>
O post do Denis analisa muito bem qual o papel e a importância das estrelas num time que quer ser campeão da NBA. Na partida entre Bulls e Celtics, no domingo, era até difícil dizer quem ali não era estrela. Há pouco tempo atrás, ainda me lembro de um Boston Celtics que fedia mas começava a apontar para um futuro promissor com três pirralhos que seriam grandes jogadores: Rajon Rondo, Kendrick Perkins e Al Jefferson. Sem nenhum medo (é o famoso “pisou na merda, abre os dedos”), aquele Celtics horrível começou a se livrar de seus jogadores mais experientes e competentes para abrir espaço para a molecada que parecia ter algum potencial. A armação foi completamente entregue para o Rondo, em detrimento até mesmo de outro calouro talentoso na época, o Sebastian Telfair. No garrafão, na esperança de que se tornaria um monstro defensivo, Perkins ganhou todos os minutos que eram então de Mark Blount. Enquanto isso, Al Jefferson começava a ter jogadas planejadas para ele, dividindo a bola com a estrela de longa data que aturava aquele time cheirando a fralda, Paul Pierce. As apostas deram muito certo: Perkins se tornou um pivô competente, coisa rara nesse mundo pós-Clodovil, Al Jefferson se tornou uma estrela (e foi trocado por outra estrela, Kevin Garnett) e o Rondo, bem, o Rondo é um caso à parte.
Esse Celtics atual deveria ser a equipe de Ray Allen, Paul Pierce e Kevin Garnett, três futuros membros do hall da fama do basquete, três estrelas incontestáveis. Só que volta e meia, na temporada passada, Rajon Rondo conseguia um rebote ofensivo que acabava decidindo o jogo, em meio a caras que poderiam (e deveriam) estar colocando o jogo no bolso. Pelas beiradas, foi conquistando seu espaço, ganhando confiança, e agora quem disser que ele não é uma estrela merece uma surra bem dada. Rondo terminou o domingo com seu segundo triple-double da série contra o Bulls e sem dúvida alguma é o jogador mais importante do Celtics no momento. Ninguém no time tem vergonha de colocar a bola em suas mãos e deixar as coisas acontecerem, suas infiltrações têm precisão cirúrgica e seu jogo é completo demais. A confiança está nas alturas, vê-lo chamando jogadas dando indicações para Ray Allen ou então brigando com o vovô do Marbury chega a ser uma experiência cômica. Durante toda a partida, o Celtics foi o time de Rajon Rondo, estrela inquestionável, enfrentando o Bulls da estrela Derrick Rose, que mal tem idade para encher a cara de pinga.
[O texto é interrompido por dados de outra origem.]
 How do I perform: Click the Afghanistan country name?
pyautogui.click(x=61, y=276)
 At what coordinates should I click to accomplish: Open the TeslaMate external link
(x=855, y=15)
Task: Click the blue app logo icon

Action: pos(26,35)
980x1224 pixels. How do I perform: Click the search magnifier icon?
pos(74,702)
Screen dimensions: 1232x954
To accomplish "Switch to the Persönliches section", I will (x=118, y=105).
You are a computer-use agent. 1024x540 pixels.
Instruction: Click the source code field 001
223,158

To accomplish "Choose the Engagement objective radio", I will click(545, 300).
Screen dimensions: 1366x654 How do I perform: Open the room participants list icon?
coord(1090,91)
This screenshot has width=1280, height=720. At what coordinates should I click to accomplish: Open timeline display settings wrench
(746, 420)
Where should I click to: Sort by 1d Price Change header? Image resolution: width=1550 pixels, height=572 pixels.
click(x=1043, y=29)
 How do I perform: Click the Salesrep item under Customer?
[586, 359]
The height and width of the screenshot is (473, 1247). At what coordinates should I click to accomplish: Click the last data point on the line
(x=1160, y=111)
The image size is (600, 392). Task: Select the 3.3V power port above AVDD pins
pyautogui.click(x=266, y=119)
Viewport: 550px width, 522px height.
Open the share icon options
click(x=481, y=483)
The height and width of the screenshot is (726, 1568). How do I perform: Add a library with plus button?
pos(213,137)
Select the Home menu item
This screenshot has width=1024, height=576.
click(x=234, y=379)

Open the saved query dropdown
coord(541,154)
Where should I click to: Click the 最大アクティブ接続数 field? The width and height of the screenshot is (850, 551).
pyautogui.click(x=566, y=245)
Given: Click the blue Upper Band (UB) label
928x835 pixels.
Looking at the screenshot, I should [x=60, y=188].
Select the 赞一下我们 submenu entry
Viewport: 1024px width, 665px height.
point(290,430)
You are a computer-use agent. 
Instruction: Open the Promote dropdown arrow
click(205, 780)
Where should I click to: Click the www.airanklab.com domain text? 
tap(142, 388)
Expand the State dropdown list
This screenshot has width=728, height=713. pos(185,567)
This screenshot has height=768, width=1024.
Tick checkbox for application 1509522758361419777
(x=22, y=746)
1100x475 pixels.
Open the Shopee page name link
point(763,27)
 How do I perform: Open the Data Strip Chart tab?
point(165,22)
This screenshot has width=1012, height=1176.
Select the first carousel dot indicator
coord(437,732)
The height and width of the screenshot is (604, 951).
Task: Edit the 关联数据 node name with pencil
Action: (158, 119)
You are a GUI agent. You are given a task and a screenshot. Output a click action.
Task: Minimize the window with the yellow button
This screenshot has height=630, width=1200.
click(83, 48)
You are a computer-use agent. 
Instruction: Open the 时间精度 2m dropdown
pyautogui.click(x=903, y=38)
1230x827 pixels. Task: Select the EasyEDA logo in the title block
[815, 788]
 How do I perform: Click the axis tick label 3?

Os dois penetram no garrafão como se fosse filme pornô com a Vivi Fernandes, é fácil, rápido e indolor (para quem penetra, não para quem defende, deixemos claro).
Mas a quando a coisa apertou, no fim do tempo regular, a bola foi parar nas mãos de Ray Allen para uma cesta de três pontos certeira que levou a partida para a prorrogação. Aposto que todo mundo tinha até esquecido que o Ray Allen estava nesse time, não é comum um time ter tantas estrelas assim. O Doc Rivers desenhou a clássica e super-eficiente jogada que deixa o Ray livre e ele foi lá e fez o que precisa ser feito, no maior estilo Steve Seagal, Chuck Norris e Charles Bronson, doa a quem doer, custe o que custar. Sempre tem alguém dizendo que ele está velho, que ele amarela, e ele sempre vai lá e prova que a pessoa não tem internet, não viu nenhum jogo e não entende bulhufas de basquete.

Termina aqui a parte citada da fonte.